- Excerpt to read
The Good Book Club | Week of January 1-9
Dear friends,

Welcome to the Good Book Club and this season’s reading of the Gospel of Mark. Before we begin with a preview of the coming week, we wanted to share a message from Presiding Bishop Michael B. Curry. We join with Bishop Curry in holding you in our prayers, especially over the next few months, guided by the assurance that the light of Christ will direct us in all our ways. May God’s peace be always with you.

The Gospel of Mark gets right to the point: “The beginning of the good news of Jesus Christ.” This gospel is the earliest of the four and the foundational document for Matthew and Luke (the other synoptic gospels, meaning they have a similar narrative style and timeline). It’s a Dragnet-Joe Friday style approach, with “Just the facts.” Mark is skimpy on scene-setting details but offers a laser-focus on Jesus as miracle-worker and Messiah.

- Tasks for this exercise
(A) Answer these questions about the Good Book Club letter:
(i) Whose message does the letter share before the preview of the week?
(ii) Which two gospels does the letter say Mark is the foundational document for?
(iii) What dates does the week named in the header cover?
(B) Can you retype the Good Book Club letter word for word, starting with "Welcome to the" and going on through "always with you."?
(C) Can you extend the Good Book Club letter on the Gospel of Mark, picking up right after its last sentence?

[Data on locating visible targets]
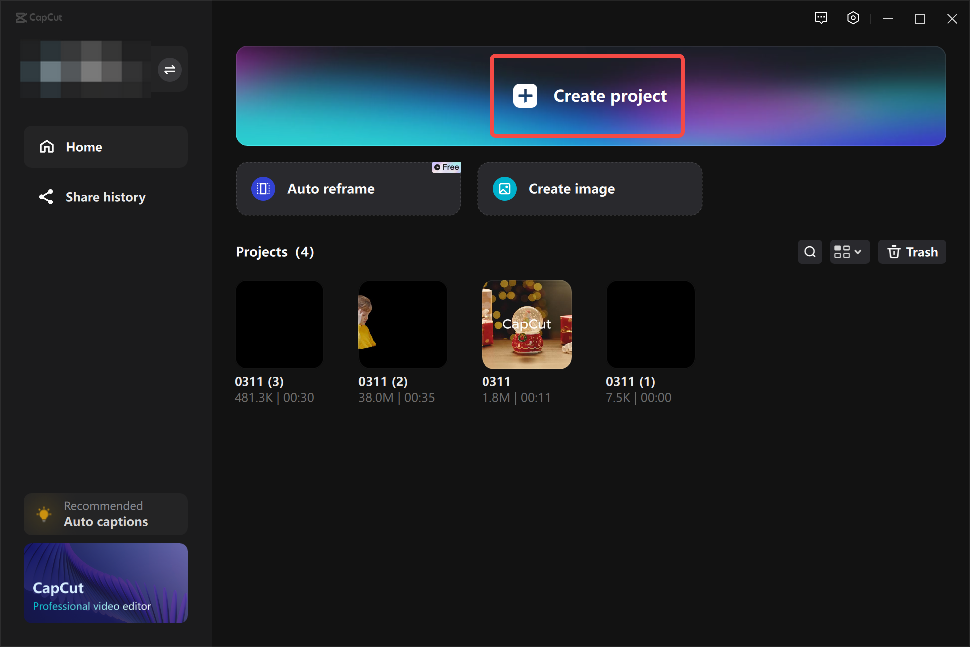
Task: Select the Auto reframe tool
Action: pos(348,189)
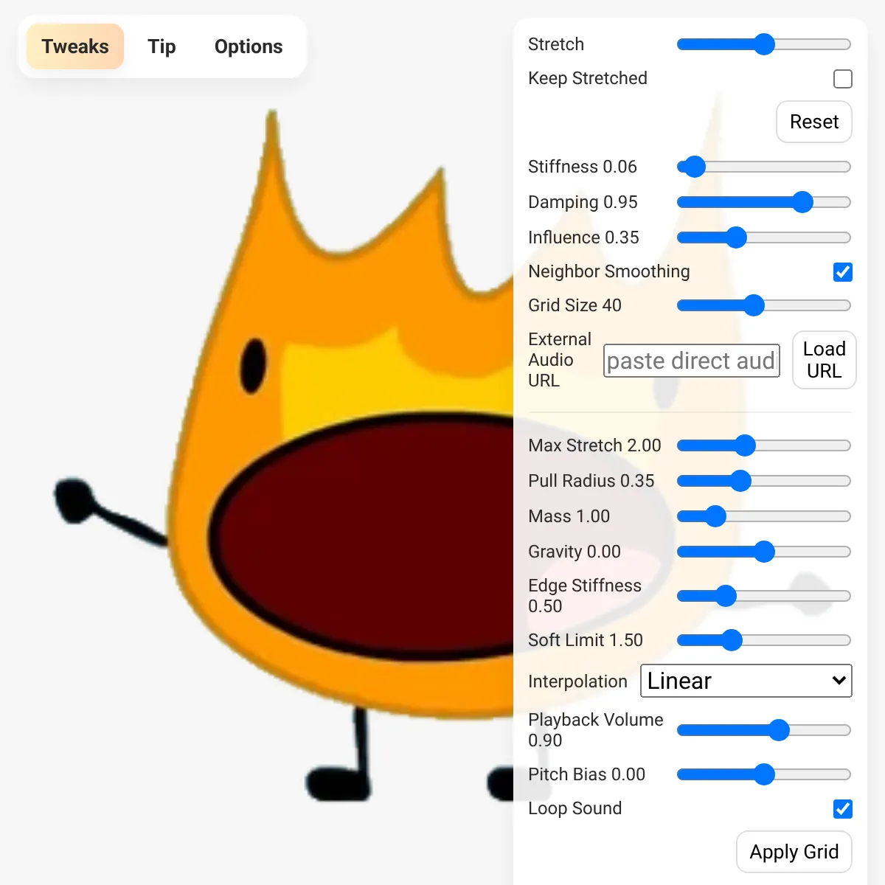Open the Interpolation dropdown
The width and height of the screenshot is (885, 885).
coord(746,681)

- Responses by task
(A)
(i) Presiding Bishop Michael B. Curry
(ii) Matthew and Luke
(iii) January 1-9

(B)
Welcome to the Good Book Club and this season’s reading of the Gospel of Mark. Before we begin with a preview of the coming week, we wanted to share a message from Presiding Bishop Michael B. Curry. We join with Bishop Curry in holding you in our prayers, especially over the next few months, guided by the assurance that the light of Christ will direct us in all our ways. May God’s peace be always with you.

(C)
As a reader, fasten your seatbelt and hold on tight: in these first few chapters, Jesus is baptized, wanders in the wilderness, gathers his disciples, casts out demons, heals lepers, and takes on the Pharisees. But don’t let yourself feel whiplash: remember that this first part of the gospel is all about revealing the nature of Jesus and his ability to defy the earthly powers of imperial Rome and overcome the evil natures of the world. Mark is laying out the case as would a lawyer in court, providing evidence through the life and teaching of Jesus that he is the true Messiah, and through him, our path to salvation.

With this approach, perhaps it’s not surprising that Mark skips over the birth story and jumps right into Jesus’s public ministry, with his baptism by John. The gospel deigns to provide a few telling details about John (he’s dressed in camel’s hair and eats locusts) before showing that John, who some believed to be the messiah, recognizes that “the one who is more powerful” is still to come. When John baptizes Jesus, the heavens are torn apart (as they will be later at his death), and the Holy Spirit descends like a dove. But there’s no time to dawdle with crumpets and tarts for a baptismal reception: the Spirit drives Jesus into the wilderness for forty days where he faces—and resists—temptations from Satan.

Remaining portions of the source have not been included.